* EXCERPTED PASSAGE:
============
The composition can be administered to a subject, e.g., a human subject. The total dose of SARS CoV-2S protein in a composition for a single administration may be, for example, from about 0.01 μ g to about 10mg, such as from about 1 μ g to about 1mg, such as from about 10 μ g to about 100 μ g. Determination of the recommended dosage can be made experimentally and is routine to those skilled in the art.

The compositions according to the invention can be administered using standard routes of administration. Non-limiting embodiments include parenteral administration, such as intradermal, intramuscular, subcutaneous, transdermal or mucosal administration, e.g., intranasal, oral, and the like. In one embodiment, the composition is administered by intramuscular injection. The skilled person is aware of the various possibilities of administering a composition, e.g. a vaccine, in order to induce an immune response against the antigen in the vaccine.

As used herein, a subject is preferably a mammal, such as a rodent (e.g., mouse, cotton rat), or a non-human primate, or a human. Preferably, the subject is a human subject. The subject can be any age, e.g., about 1 month to 100 years old, e.g., about 2 months to about 80 years old, e.g., about 1 month to about 3 years old, about 3 years to about 50 years old, about 50 years to about 75 years old, etc. In certain embodiments, the subject is a2 year old human.

A SARS CoV-2S protein or fragment or variant thereof, nucleic acid molecule, vector (such as an RNA replicon), or composition according to one embodiment of the present application can be used to induce an immune response in a mammal against SARS CoV-2 virus. The immune response may include a humoral (antibody) response and/or a cell-mediated response, such as a T cell response, against SARS CoV-2 virus in a human subject.

Proteins, nucleic acid molecules, vectors and/or compositions may also be administered as a prime or boost in a homologous or heterologous prime-boost regimen. If a booster vaccination is performed, typically such booster vaccination will be administered to the same subject at a time between one week and one year, preferably between two weeks and four months, after the first administration of the composition to the subject (in such cases referred to as "priming vaccination"). In certain embodiments, the boosting composition or vaccine is administered at least 2 weeks after the priming composition or vaccine. In certain embodiments, the boosting composition or vaccine is administered from about 2 weeks to about 12 weeks after the priming composition or vaccine. In certain embodiments, the boosting composition or vaccine is administered about 4 weeks after the priming composition or vaccine. In certain embodiments, the administration comprises at least one primary and at least one booster administration.
============
* SUPPLIED DATA:
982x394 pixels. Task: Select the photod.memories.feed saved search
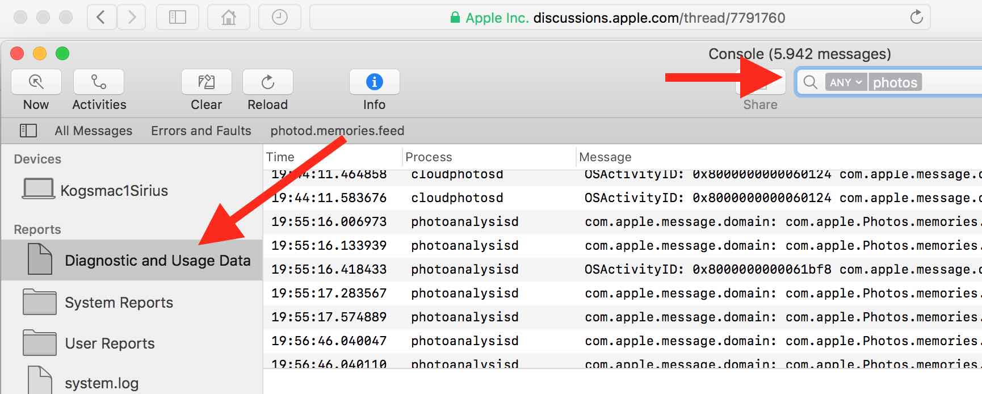pos(337,131)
============
* PROMPT A: Reproduce, from the excerpt on administering SARS CoV-2 compositions, the part that opens with the words containing "As used herein, a" and closes with "year old human.".
* PROMPT B: Translate this sentence from the excerpt on administering SARS CoV-2 compositions into Spanish: "In one embodiment, the composition is administered by intramuscular injection."
* PROMPT C: For each statement, say whether the excerpt on administering SARS CoV-2 compositions agrees with it, answering yes or no and quoting the deciding words: (i) The recommended dosage can be determined experimentally. (ii) A booster vaccination is typically given more than two years after the first administration. (iii) The immune response may include a T cell response.

* TASK SOLUTION A:
As used herein, a subject is preferably a mammal, such as a rodent (e.g., mouse, cotton rat), or a non-human primate, or a human. Preferably, the subject is a human subject. The subject can be any age, e.g., about 1 month to 100 years old, e.g., about 2 months to about 80 years old, e.g., about 1 month to about 3 years old, about 3 years to about 50 years old, about 50 years to about 75 years old, etc. In certain embodiments, the subject is a2 year old human.

* TASK SOLUTION B: En una realización, la composición se administra mediante inyección intramuscular.

* TASK SOLUTION C:
(i) Yes: "Determination of the recommended dosage can be made experimentally and is routine to those skilled in the art."
(ii) No: "between one week and one year, preferably between two weeks and four months, after the first administration of the composition to the subject"
(iii) Yes: "a cell-mediated response, such as a T cell response, against SARS CoV-2 virus in a human subject"